***** Data to use *****

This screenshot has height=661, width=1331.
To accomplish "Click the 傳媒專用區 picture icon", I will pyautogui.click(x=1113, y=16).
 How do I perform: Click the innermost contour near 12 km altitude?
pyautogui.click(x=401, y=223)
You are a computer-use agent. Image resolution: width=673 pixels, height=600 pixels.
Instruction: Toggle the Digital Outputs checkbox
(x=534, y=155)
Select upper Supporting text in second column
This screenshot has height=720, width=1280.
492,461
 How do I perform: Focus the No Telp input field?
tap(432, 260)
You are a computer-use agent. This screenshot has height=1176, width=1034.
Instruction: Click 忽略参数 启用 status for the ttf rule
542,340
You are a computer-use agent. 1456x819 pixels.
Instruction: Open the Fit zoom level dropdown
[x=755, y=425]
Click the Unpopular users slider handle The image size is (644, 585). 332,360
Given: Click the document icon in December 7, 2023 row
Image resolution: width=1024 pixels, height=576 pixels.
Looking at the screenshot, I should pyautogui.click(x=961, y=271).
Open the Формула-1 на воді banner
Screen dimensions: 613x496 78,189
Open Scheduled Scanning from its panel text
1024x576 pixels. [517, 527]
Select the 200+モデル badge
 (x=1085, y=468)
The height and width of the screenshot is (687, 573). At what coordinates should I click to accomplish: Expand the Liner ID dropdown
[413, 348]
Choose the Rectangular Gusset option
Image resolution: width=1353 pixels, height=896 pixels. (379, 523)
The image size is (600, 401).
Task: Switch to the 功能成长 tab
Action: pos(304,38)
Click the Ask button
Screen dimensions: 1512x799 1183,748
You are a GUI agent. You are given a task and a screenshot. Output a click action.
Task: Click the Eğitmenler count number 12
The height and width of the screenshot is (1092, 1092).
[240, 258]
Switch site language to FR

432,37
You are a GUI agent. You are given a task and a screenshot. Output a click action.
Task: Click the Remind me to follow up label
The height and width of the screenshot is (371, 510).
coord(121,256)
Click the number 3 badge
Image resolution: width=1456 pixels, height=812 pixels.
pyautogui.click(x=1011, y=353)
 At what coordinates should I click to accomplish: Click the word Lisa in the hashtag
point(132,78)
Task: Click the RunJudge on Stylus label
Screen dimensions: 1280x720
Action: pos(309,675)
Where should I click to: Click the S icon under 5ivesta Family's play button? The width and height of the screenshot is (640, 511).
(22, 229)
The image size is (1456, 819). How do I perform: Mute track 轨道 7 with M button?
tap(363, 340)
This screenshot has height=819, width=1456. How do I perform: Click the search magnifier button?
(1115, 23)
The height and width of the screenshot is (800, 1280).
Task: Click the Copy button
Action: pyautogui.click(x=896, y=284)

*****

### Requirement
Reproduce every line of the extracted entries above verbatim, without changing anything.

### Correct result
This screenshot has height=661, width=1331.
To accomplish "Click the 傳媒專用區 picture icon", I will pyautogui.click(x=1113, y=16).
 How do I perform: Click the innermost contour near 12 km altitude?
pyautogui.click(x=401, y=223)
You are a computer-use agent. Image resolution: width=673 pixels, height=600 pixels.
Instruction: Toggle the Digital Outputs checkbox
(x=534, y=155)
Select upper Supporting text in second column
This screenshot has height=720, width=1280.
492,461
 How do I perform: Focus the No Telp input field?
tap(432, 260)
You are a computer-use agent. This screenshot has height=1176, width=1034.
Instruction: Click 忽略参数 启用 status for the ttf rule
542,340
You are a computer-use agent. 1456x819 pixels.
Instruction: Open the Fit zoom level dropdown
[x=755, y=425]
Click the Unpopular users slider handle The image size is (644, 585). 332,360
Given: Click the document icon in December 7, 2023 row
Image resolution: width=1024 pixels, height=576 pixels.
Looking at the screenshot, I should pyautogui.click(x=961, y=271).
Open the Формула-1 на воді banner
Screen dimensions: 613x496 78,189
Open Scheduled Scanning from its panel text
1024x576 pixels. [517, 527]
Select the 200+モデル badge
 (x=1085, y=468)
The height and width of the screenshot is (687, 573). At what coordinates should I click to accomplish: Expand the Liner ID dropdown
[413, 348]
Choose the Rectangular Gusset option
Image resolution: width=1353 pixels, height=896 pixels. (379, 523)
The image size is (600, 401).
Task: Switch to the 功能成长 tab
Action: pos(304,38)
Click the Ask button
Screen dimensions: 1512x799 1183,748
You are a GUI agent. You are given a task and a screenshot. Output a click action.
Task: Click the Eğitmenler count number 12
The height and width of the screenshot is (1092, 1092).
[240, 258]
Switch site language to FR

432,37
You are a GUI agent. You are given a task and a screenshot. Output a click action.
Task: Click the Remind me to follow up label
The height and width of the screenshot is (371, 510).
coord(121,256)
Click the number 3 badge
Image resolution: width=1456 pixels, height=812 pixels.
pyautogui.click(x=1011, y=353)
 At what coordinates should I click to accomplish: Click the word Lisa in the hashtag
point(132,78)
Task: Click the RunJudge on Stylus label
Screen dimensions: 1280x720
Action: pos(309,675)
Where should I click to: Click the S icon under 5ivesta Family's play button? The width and height of the screenshot is (640, 511).
(22, 229)
The image size is (1456, 819). How do I perform: Mute track 轨道 7 with M button?
tap(363, 340)
This screenshot has height=819, width=1456. How do I perform: Click the search magnifier button?
(1115, 23)
The height and width of the screenshot is (800, 1280).
Task: Click the Copy button
Action: pyautogui.click(x=896, y=284)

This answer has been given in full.